PROBLEM DETAILS: Could each entry below be printed again exactly as given?

(Collected data entries)
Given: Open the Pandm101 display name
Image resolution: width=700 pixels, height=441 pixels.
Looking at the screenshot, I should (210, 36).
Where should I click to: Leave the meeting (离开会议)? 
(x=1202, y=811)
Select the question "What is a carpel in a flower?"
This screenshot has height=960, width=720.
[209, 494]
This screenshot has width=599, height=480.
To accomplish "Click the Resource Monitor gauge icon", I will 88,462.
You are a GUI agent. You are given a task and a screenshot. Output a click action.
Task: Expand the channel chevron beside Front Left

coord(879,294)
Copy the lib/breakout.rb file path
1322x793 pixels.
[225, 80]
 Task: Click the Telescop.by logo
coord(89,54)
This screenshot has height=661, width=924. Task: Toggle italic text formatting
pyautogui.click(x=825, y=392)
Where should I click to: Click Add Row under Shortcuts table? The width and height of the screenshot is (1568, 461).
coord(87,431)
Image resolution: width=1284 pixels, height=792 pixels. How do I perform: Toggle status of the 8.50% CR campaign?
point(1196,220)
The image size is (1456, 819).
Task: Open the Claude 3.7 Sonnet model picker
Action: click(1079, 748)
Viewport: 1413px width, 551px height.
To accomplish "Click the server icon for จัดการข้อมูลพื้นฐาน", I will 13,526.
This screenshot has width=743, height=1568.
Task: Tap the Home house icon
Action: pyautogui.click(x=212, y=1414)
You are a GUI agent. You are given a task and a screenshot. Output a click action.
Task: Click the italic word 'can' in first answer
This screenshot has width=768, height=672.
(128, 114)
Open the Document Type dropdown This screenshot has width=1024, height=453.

RESPONSE TO THE TASK:
Given: Open the Pandm101 display name
Image resolution: width=700 pixels, height=441 pixels.
Looking at the screenshot, I should (210, 36).
Where should I click to: Leave the meeting (离开会议)? 
(x=1202, y=811)
Select the question "What is a carpel in a flower?"
This screenshot has height=960, width=720.
[209, 494]
This screenshot has width=599, height=480.
To accomplish "Click the Resource Monitor gauge icon", I will 88,462.
You are a GUI agent. You are given a task and a screenshot. Output a click action.
Task: Expand the channel chevron beside Front Left

coord(879,294)
Copy the lib/breakout.rb file path
1322x793 pixels.
[225, 80]
 Task: Click the Telescop.by logo
coord(89,54)
This screenshot has height=661, width=924. Task: Toggle italic text formatting
pyautogui.click(x=825, y=392)
Where should I click to: Click Add Row under Shortcuts table? The width and height of the screenshot is (1568, 461).
coord(87,431)
Image resolution: width=1284 pixels, height=792 pixels. How do I perform: Toggle status of the 8.50% CR campaign?
point(1196,220)
The image size is (1456, 819).
Task: Open the Claude 3.7 Sonnet model picker
Action: click(1079, 748)
Viewport: 1413px width, 551px height.
To accomplish "Click the server icon for จัดการข้อมูลพื้นฐาน", I will 13,526.
This screenshot has width=743, height=1568.
Task: Tap the Home house icon
Action: pyautogui.click(x=212, y=1414)
You are a GUI agent. You are given a task and a screenshot. Output a click action.
Task: Click the italic word 'can' in first answer
This screenshot has width=768, height=672.
(128, 114)
Open the Document Type dropdown This screenshot has width=1024, height=453.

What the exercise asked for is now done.